Esa autoconciencia dio lugar, quizás, a la primera generación de músicos woke, quienes despertaban de las atrocidades que sus gobiernos y sociedades cometían, al tiempo que se enredaban en las primeras conversaciones multitudinarias sobre identidades sexuales y corrección política, miedo al ostracismo por hacer o decir las cosas incorrectas. Los espacios que se construyeron terminaron por diluirse en medio de estas discusiones.
La escena riot grrrl fue una influencia decisiva en la cultura popular, no sólo por la inspiración que Kurt Cobain tomó de Kathleen Hanna al volcar su frase “(Kurt) Smells Like Teen Spirit” —en la canción más popular de la década—, sino por el modo en que la música comenzó a entretejer sus hilos de modo definitivo con los movimientos identitarios que animaban las vidas de las personas que formaban los grupos.

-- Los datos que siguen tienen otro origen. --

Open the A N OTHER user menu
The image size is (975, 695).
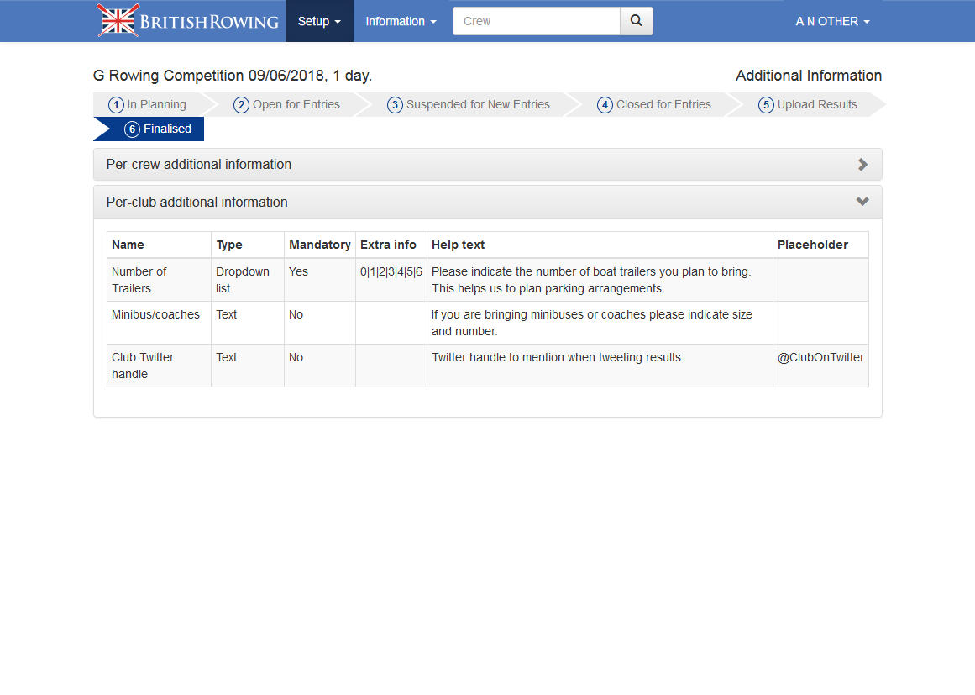(832, 21)
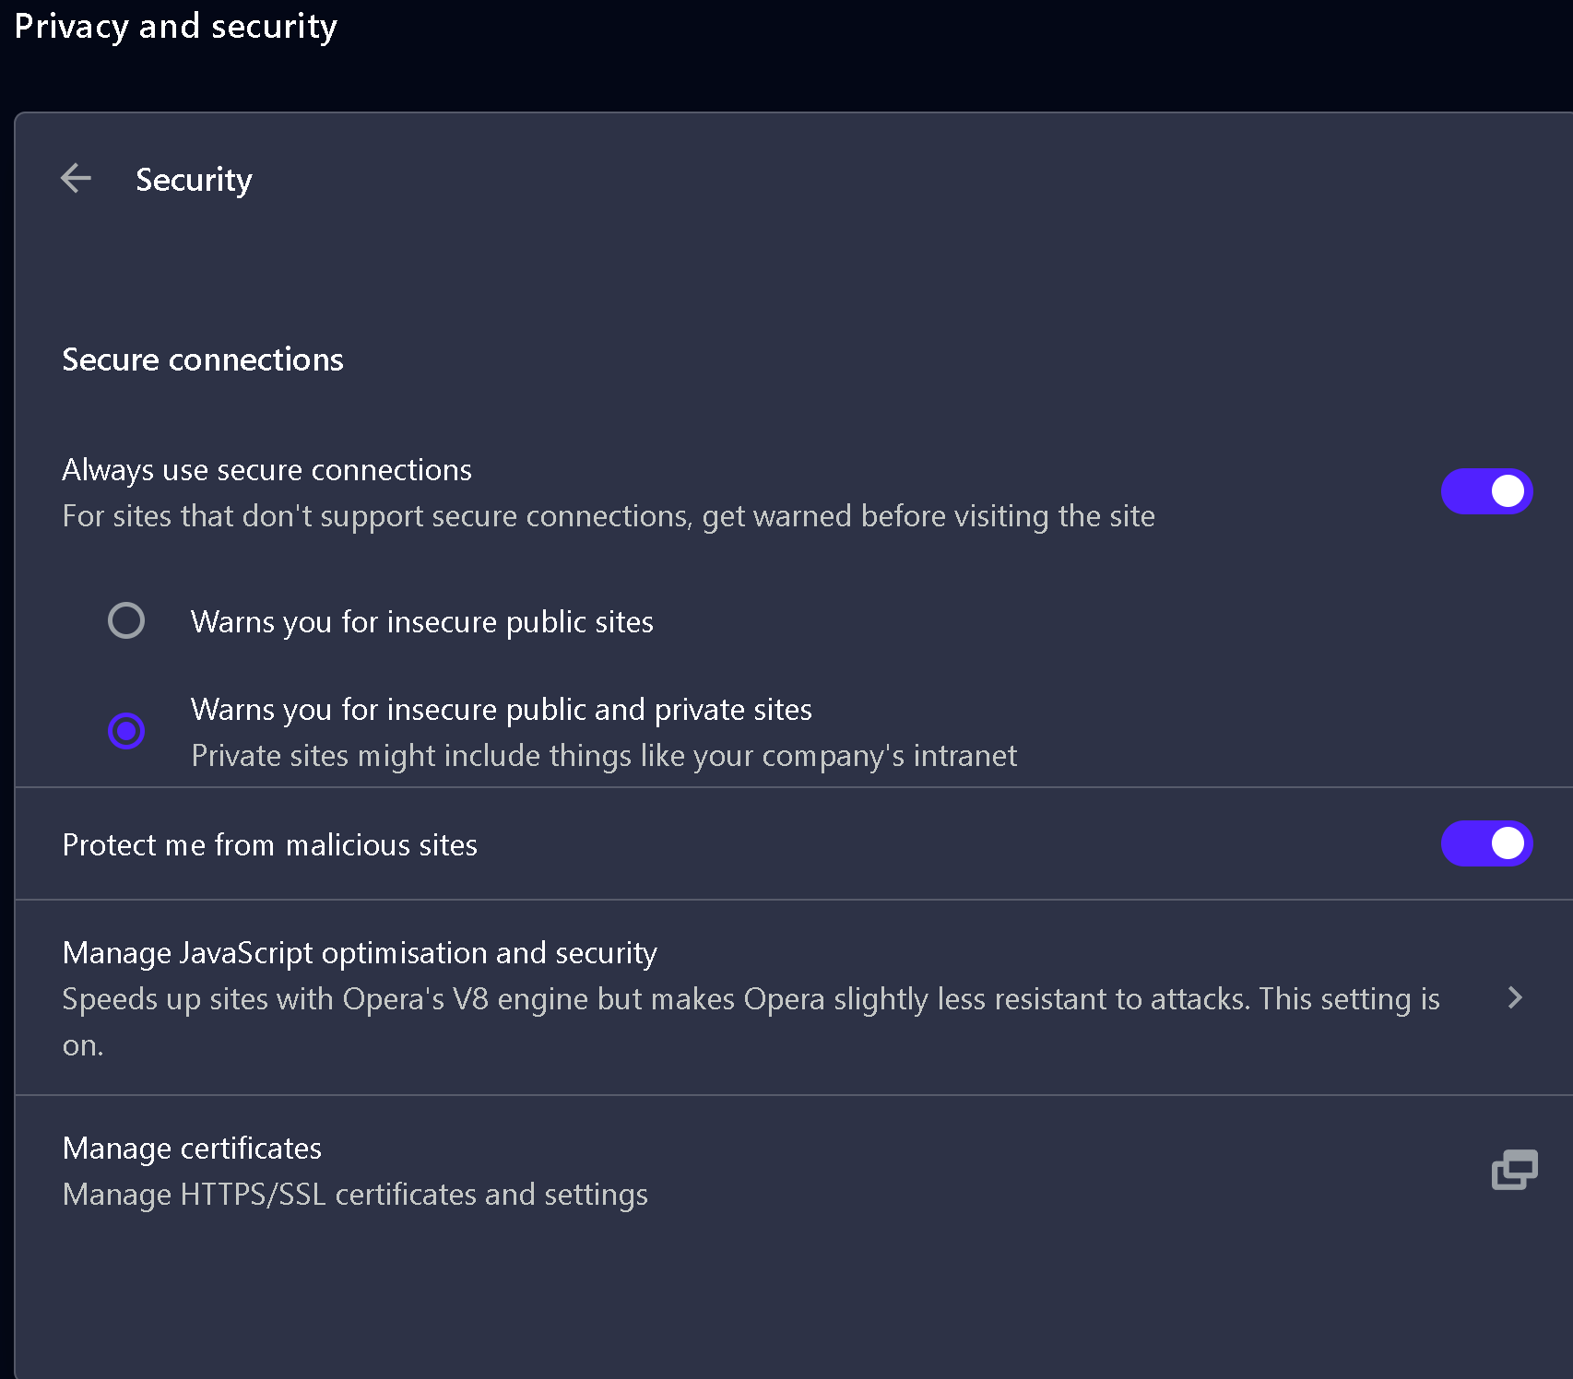Click the external window icon beside Manage certificates
The height and width of the screenshot is (1379, 1573).
pos(1514,1171)
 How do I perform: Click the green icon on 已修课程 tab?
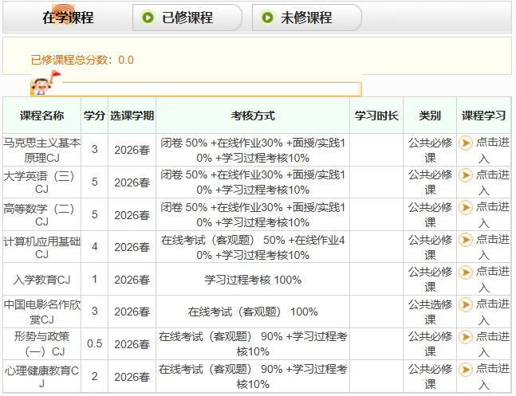click(148, 18)
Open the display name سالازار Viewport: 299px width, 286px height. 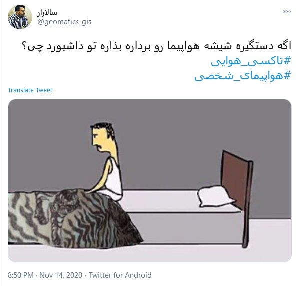(x=48, y=13)
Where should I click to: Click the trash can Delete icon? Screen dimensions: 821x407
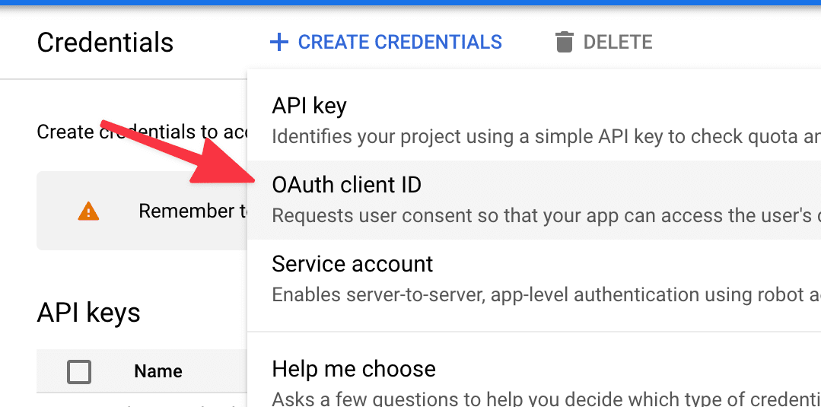564,42
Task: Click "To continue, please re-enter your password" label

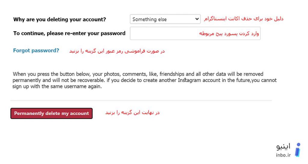Action: click(69, 33)
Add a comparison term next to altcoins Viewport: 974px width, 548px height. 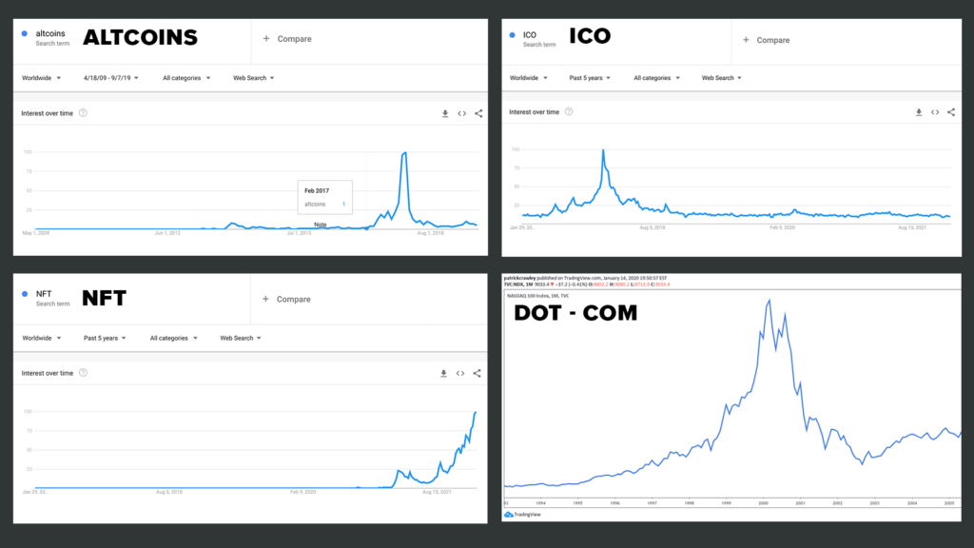click(288, 39)
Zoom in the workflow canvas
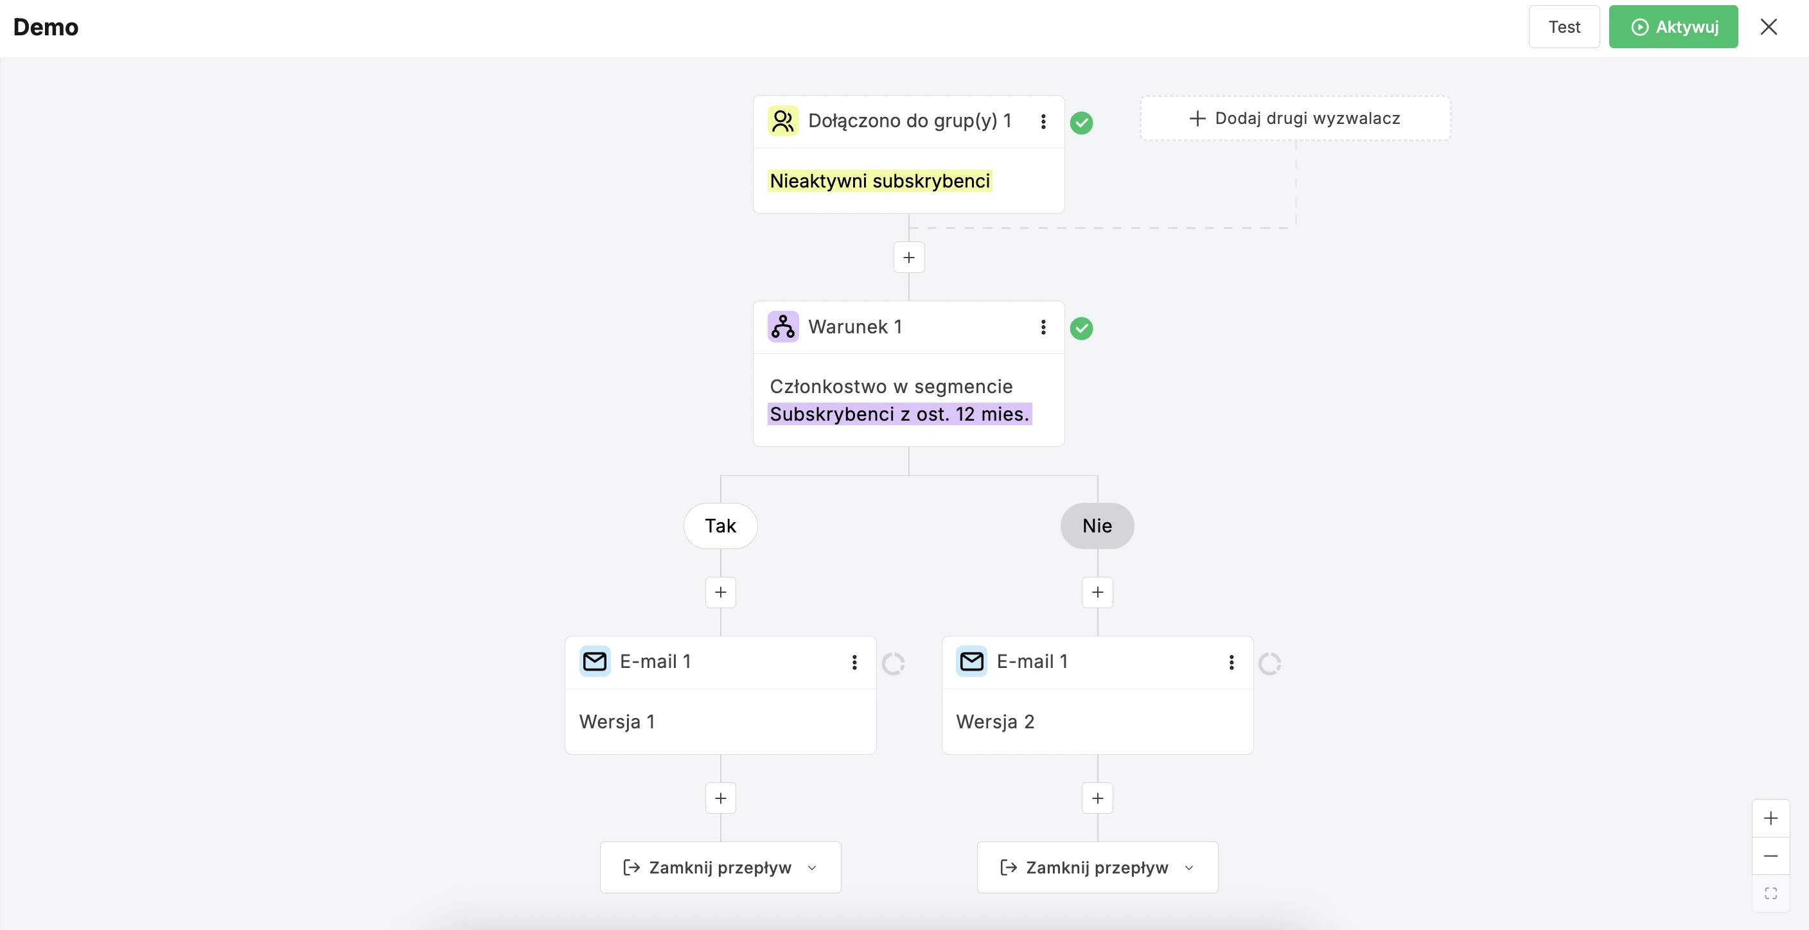The image size is (1809, 930). [1770, 818]
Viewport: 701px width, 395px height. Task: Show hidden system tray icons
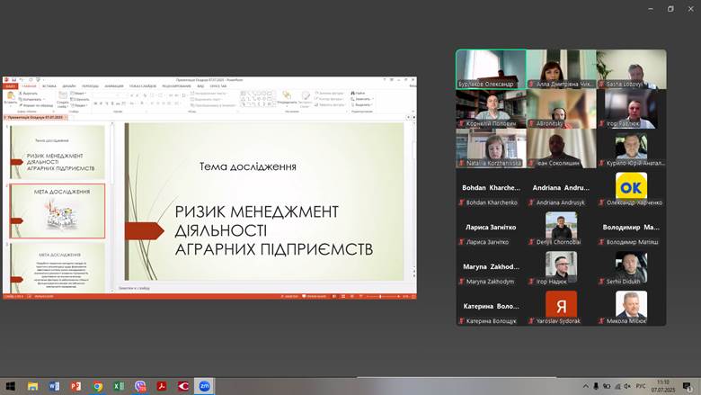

Desde luego, se convirtió también, como un signo más de sus múltiples contradicciones, en una etiqueta para vender identidad juvenil corporativa de mierda, en palabras de Tobi Vail.
Mientras el grunge imponía la moda de la franela, el girl power era arrebatado de las manos que hacían los fanzines para ponerlo en boca de las Spice Girls. Las bandas que nutrieron la etiqueta del grunge tuvieron siempre el ojo puesto en el éxito comercial, mientras que las riot grrrls buscaban conseguir espacios donde las mujeres pudieran sincerarse sin temor a ser abucheadas.
EL TÉRMINO se dio por muerto antes de que finalizara la década de los años noventa, pero sus ideas influyeron la vida de infinidad de cineastas, escritoras, músicas y activistas a través de crónicas, fanzines, discos y documentales.
En contraste con el grunge, el riot grrrl no ha muerto. El interés se mantiene. Fue y sigue siendo una actitud frente al mundo, un disfraz que es posible encontrar en los pasillos de un supermercado, una etiqueta envejecida pero revitalizada por la urgencia de muchos de los temas en su agenda, que veinte años después sigue siendo un asunto por resolver.